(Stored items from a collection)
>> begin

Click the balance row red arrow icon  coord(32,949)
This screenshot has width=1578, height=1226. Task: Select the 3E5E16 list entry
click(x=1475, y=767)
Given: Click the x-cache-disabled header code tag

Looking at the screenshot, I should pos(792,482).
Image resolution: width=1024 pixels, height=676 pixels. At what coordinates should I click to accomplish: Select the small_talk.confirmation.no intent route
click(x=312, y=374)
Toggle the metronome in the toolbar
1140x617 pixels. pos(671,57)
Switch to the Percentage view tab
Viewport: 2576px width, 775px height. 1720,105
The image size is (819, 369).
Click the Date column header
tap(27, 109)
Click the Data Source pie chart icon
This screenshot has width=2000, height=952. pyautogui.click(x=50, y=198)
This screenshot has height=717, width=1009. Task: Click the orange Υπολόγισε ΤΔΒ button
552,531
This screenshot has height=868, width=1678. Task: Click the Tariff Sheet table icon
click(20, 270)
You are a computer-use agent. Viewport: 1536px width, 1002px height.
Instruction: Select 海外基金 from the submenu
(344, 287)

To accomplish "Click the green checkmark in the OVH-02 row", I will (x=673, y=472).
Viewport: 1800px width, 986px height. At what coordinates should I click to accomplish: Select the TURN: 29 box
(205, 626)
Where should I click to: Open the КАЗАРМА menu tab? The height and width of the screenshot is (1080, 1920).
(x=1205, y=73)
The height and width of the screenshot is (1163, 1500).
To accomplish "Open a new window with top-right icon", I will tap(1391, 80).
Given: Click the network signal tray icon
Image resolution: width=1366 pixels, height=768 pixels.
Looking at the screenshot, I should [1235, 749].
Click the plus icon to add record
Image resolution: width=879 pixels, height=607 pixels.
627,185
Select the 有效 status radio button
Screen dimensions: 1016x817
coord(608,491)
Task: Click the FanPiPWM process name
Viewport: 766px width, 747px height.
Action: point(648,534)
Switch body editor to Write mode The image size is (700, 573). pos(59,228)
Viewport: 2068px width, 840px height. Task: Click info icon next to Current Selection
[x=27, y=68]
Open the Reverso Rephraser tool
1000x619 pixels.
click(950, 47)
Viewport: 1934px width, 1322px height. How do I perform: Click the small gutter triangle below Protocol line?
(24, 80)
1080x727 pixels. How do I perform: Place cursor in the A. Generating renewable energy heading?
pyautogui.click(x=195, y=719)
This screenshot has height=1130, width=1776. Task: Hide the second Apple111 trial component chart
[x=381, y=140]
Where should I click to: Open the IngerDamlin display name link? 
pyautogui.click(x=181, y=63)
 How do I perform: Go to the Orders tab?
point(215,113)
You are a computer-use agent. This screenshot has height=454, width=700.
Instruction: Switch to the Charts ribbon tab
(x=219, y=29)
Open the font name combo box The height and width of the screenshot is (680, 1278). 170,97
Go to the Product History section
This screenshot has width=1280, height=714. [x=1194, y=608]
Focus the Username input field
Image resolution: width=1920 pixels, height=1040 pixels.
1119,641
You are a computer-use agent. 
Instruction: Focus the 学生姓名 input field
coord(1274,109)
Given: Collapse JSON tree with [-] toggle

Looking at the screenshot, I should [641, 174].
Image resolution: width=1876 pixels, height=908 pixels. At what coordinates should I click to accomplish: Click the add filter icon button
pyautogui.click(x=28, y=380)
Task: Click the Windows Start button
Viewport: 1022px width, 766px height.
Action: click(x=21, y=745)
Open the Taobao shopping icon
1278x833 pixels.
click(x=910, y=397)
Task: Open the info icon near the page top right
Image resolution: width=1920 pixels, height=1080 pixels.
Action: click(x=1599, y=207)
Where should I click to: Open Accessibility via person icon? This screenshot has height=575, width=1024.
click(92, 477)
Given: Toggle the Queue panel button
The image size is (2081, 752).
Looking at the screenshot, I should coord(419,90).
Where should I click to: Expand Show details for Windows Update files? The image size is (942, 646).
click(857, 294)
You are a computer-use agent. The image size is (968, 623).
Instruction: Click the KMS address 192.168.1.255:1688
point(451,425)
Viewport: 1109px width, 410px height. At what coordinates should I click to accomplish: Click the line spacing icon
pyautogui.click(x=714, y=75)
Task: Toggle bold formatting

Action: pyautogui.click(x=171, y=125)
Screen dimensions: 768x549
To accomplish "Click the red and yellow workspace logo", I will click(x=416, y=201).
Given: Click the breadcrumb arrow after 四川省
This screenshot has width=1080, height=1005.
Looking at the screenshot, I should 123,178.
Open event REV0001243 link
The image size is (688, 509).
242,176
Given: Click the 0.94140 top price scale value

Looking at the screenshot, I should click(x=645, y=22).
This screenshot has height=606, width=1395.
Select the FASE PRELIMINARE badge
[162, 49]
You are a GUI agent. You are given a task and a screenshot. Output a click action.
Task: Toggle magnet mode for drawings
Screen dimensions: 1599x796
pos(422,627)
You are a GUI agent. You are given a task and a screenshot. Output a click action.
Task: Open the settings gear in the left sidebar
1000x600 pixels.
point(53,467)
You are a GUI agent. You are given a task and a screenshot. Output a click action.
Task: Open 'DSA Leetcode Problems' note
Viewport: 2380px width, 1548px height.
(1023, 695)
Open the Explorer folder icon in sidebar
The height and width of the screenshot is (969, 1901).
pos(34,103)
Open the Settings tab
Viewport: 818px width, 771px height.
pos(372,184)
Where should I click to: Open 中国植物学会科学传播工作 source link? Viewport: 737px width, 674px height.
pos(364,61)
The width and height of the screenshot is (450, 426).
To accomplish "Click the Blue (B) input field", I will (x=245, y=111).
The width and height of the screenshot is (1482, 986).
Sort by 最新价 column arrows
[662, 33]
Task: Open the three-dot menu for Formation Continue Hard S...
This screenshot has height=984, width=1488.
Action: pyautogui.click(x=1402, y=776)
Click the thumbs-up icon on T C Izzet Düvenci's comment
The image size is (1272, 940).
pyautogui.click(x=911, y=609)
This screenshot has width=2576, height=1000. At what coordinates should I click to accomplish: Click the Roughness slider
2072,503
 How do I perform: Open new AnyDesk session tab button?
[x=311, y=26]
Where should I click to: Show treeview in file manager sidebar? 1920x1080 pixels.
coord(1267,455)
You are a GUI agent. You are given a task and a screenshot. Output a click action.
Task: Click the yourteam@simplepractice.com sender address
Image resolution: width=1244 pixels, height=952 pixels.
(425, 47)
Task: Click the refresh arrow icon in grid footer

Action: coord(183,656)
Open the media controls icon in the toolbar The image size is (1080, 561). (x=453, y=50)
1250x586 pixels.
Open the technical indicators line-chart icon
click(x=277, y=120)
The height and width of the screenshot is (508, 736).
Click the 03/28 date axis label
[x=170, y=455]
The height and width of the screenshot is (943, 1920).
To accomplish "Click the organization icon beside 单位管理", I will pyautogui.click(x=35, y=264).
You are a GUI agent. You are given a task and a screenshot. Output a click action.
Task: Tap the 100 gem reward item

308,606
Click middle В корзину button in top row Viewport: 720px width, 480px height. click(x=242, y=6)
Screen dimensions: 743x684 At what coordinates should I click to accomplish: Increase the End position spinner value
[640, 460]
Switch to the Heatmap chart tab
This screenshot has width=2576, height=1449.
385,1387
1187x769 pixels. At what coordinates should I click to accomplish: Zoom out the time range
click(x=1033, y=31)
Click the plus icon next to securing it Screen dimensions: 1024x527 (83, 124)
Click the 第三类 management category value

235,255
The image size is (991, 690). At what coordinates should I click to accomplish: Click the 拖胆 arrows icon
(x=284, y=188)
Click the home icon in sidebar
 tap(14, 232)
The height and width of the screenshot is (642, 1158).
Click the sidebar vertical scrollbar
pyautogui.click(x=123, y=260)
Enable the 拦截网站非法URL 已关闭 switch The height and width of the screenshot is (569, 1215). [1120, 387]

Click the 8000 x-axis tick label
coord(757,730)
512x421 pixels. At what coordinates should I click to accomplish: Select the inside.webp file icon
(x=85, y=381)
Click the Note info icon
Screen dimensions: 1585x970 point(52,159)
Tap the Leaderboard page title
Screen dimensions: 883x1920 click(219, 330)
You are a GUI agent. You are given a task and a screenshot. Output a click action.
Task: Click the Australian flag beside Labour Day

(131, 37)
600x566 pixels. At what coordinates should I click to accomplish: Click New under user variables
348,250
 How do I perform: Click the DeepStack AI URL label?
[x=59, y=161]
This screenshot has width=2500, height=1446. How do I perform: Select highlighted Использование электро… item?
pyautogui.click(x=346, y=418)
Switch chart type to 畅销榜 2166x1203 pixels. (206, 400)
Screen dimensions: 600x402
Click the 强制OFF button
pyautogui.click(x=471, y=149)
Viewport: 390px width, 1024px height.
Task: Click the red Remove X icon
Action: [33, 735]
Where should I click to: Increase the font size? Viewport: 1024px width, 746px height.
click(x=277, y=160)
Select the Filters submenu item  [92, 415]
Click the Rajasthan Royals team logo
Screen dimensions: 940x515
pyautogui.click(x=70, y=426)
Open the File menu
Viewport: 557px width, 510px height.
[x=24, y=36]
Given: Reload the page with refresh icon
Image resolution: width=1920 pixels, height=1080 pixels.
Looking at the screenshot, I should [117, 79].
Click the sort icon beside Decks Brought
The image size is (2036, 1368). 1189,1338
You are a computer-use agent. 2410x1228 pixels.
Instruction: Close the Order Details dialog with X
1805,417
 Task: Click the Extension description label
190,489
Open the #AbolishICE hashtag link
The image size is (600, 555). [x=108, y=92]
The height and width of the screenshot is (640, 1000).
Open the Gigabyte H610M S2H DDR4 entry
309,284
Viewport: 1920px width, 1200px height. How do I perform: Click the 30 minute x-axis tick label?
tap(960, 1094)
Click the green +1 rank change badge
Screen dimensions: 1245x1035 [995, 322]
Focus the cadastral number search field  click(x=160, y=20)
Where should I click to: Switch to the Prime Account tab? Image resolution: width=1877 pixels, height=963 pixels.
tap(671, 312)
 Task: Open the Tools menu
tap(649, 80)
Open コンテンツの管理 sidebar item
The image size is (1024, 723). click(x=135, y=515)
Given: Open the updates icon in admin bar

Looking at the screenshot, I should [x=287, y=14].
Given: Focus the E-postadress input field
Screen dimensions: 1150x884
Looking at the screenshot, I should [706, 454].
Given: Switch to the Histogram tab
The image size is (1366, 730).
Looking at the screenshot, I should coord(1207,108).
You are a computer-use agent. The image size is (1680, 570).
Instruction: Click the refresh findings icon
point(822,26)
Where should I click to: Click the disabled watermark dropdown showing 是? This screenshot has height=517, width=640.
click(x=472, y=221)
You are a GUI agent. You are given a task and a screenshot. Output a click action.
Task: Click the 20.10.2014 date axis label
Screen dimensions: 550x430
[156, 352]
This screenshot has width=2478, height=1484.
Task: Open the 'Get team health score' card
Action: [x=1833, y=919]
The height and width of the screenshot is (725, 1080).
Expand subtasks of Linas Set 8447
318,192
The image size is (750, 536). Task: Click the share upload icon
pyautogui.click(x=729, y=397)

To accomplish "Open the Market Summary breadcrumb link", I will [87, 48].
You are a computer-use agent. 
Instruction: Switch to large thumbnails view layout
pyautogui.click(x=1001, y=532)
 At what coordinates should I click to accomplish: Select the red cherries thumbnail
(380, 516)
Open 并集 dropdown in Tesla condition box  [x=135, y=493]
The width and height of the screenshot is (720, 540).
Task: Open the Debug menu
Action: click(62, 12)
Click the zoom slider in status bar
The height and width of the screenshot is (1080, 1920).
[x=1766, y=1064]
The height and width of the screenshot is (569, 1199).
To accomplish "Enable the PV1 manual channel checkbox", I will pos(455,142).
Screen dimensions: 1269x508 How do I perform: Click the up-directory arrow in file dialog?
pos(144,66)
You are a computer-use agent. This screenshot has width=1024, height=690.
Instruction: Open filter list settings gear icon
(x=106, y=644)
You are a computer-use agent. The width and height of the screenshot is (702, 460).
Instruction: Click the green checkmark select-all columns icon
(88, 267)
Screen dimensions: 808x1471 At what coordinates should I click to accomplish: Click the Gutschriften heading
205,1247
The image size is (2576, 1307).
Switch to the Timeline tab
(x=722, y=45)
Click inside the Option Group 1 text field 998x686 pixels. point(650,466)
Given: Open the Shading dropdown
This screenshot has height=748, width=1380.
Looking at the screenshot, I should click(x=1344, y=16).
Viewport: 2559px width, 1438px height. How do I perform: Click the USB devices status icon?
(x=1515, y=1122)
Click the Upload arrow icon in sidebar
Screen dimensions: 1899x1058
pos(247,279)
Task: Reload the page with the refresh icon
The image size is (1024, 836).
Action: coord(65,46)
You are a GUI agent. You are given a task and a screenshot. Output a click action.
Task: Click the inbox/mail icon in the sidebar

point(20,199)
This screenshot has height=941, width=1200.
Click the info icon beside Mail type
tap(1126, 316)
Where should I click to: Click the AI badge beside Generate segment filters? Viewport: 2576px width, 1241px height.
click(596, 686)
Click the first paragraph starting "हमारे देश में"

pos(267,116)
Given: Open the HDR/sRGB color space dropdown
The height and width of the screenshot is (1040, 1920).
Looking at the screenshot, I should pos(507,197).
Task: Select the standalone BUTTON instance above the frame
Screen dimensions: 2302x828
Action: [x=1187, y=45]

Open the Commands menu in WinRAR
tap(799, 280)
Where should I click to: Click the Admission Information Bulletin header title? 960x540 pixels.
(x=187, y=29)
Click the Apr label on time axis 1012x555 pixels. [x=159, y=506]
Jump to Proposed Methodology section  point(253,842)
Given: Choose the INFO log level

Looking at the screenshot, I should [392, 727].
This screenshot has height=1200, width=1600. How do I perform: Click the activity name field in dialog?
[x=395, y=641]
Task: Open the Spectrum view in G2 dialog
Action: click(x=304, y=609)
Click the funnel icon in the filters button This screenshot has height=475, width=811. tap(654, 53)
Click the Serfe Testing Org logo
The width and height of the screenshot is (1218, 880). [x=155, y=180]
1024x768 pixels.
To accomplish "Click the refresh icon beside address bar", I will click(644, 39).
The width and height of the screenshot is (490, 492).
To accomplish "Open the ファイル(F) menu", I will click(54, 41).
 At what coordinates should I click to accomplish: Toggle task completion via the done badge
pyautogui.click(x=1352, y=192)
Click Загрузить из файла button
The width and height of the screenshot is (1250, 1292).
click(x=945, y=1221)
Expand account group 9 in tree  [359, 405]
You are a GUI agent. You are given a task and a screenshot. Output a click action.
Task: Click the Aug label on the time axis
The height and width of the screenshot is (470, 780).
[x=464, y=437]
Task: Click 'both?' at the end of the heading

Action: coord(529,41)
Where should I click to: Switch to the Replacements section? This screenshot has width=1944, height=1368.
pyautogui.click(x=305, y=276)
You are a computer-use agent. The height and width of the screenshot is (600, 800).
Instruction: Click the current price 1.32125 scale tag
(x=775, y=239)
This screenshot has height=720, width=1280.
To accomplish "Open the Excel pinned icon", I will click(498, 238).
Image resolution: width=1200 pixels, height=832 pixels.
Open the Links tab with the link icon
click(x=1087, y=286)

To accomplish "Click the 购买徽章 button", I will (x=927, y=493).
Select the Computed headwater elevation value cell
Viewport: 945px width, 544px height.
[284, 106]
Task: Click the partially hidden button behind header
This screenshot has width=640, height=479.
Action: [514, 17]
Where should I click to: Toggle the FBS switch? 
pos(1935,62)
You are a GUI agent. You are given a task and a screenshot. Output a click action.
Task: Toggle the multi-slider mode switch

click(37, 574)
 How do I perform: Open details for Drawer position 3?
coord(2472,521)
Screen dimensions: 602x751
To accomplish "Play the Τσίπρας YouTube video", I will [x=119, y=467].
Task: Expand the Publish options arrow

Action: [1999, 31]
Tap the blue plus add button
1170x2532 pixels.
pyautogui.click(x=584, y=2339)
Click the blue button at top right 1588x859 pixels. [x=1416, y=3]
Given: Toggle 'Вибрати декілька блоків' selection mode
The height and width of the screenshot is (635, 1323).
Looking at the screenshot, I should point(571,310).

>> end

[Objective]
How many lines in the records above contain the string "logo"? Reply with the number only.

[Result for this task]
3